History of Peal de Becerro

History of Peal de Becerro

Since the Bronze Age (II millennium BC) several settlements have been documented in the municipality of Peal, such as Cueva del Águila, Villares de la Bolera or Castellones de la Bolera, which, according to material evidence, must have been walled enclosures. In the third century BC, Ptolemy made a list of cities belonging to Oretania among which he mentions Tugia, in Toya, near Peal de Becerro. At this point one of the best-known Iberian ensembles was found, the Toya Sepulchral Chamber. The excellent and complex construction of this tomb shows the development that the oligarchy reached in the Iberian era. 

In the surroundings of Toya there are other enclosures and towns, which were linked to this great centre, such as Loma del Gato, Cerrillo de la Fuente de la Pioja or Cerrillo de los Palomares, where there are remains of a tower and a necropolis. 

The settlement of the Plaza de Armas de las Juntas is also from the Ibero-Roman period, which shows remains of a walled enclosure from the Iberian period reused in Roman times. The Tugia oppidum was maintained in Roman times, as evidenced by materials from this period which were reused in medieval times to build a castle on this enclave. Several elements have been found in Peal and Toya from this Roman and Visigoth period: a funerary stele with a togado relief, a sepulchral stele, a gate and a small Visigothic column. On the slope of Cerro de la Horca there is a Visigothic necropolis with eight tombs. 

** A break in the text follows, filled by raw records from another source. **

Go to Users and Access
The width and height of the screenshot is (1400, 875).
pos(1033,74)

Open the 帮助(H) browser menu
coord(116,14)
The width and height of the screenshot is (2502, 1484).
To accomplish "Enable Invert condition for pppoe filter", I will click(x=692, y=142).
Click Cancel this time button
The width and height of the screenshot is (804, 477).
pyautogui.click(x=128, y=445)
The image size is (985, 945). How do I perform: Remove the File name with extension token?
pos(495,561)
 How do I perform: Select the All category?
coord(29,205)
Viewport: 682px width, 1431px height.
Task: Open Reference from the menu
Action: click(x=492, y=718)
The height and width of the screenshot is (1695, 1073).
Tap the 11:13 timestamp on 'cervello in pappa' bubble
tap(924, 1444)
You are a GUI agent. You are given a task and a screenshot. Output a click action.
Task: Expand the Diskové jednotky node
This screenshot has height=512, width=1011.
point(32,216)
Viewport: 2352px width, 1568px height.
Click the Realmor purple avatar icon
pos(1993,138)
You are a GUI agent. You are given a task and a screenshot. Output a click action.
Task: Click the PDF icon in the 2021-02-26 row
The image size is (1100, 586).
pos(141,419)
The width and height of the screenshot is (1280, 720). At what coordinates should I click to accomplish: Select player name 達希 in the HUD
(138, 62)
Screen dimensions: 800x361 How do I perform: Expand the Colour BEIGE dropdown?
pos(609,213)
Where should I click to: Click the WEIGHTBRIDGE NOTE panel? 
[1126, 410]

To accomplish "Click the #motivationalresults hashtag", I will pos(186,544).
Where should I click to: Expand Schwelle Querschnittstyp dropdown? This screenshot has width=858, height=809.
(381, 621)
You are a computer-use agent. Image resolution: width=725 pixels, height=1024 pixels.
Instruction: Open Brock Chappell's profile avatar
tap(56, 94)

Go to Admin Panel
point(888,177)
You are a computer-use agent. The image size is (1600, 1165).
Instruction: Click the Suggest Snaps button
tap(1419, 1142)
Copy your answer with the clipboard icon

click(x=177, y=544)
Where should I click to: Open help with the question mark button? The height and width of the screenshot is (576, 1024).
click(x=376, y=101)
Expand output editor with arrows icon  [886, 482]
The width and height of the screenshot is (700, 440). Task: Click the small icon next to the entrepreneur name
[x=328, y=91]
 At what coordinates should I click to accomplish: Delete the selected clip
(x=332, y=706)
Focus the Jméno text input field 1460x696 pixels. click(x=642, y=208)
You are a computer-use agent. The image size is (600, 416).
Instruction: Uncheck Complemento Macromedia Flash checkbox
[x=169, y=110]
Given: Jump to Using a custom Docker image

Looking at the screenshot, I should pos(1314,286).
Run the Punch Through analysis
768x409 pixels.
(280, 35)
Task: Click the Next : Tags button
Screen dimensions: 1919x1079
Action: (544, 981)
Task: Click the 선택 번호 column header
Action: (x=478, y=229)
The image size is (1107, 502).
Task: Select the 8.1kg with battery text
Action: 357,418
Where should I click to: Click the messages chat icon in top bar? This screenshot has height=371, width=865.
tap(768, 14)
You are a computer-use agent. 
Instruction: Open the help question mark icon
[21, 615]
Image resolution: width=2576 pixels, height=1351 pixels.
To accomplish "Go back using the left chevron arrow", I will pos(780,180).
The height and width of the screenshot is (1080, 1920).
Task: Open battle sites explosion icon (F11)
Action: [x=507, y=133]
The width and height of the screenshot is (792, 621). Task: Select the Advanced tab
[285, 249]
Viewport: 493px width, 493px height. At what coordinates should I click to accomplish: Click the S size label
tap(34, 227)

In medieval times, Peal de Becerro is not mentioned in Muslim chronicles, so in this period it must have been a small population dependent on the fortified centre of Toya. The first mention of the castle of Toya is due to the Arab geographer, Al-Idrisi, named as Hisn Tuya, who depended on Cazorla. On January 20, 1231, this King granted the Archbishop of Toledo the lands of Quesada and Toya

The prelate conquered Toya before April of that year and incorporated it into the Adelantamiento de Cazorla. After 1310 it passed to the jurisdiction of Úbeda. It was after the Castilian conquest when Peal became a population centre. The Castilians reinforced their defences and raised the towers, currently known as Mocha and Reloj. Peal de Becerro belonged to the Adelantamiento de Cazorla until its dissolution by the Cortes of Cádiz in 1812. On April 25, 1822, it was declared a town by Royal Order of King Ferdinand VII.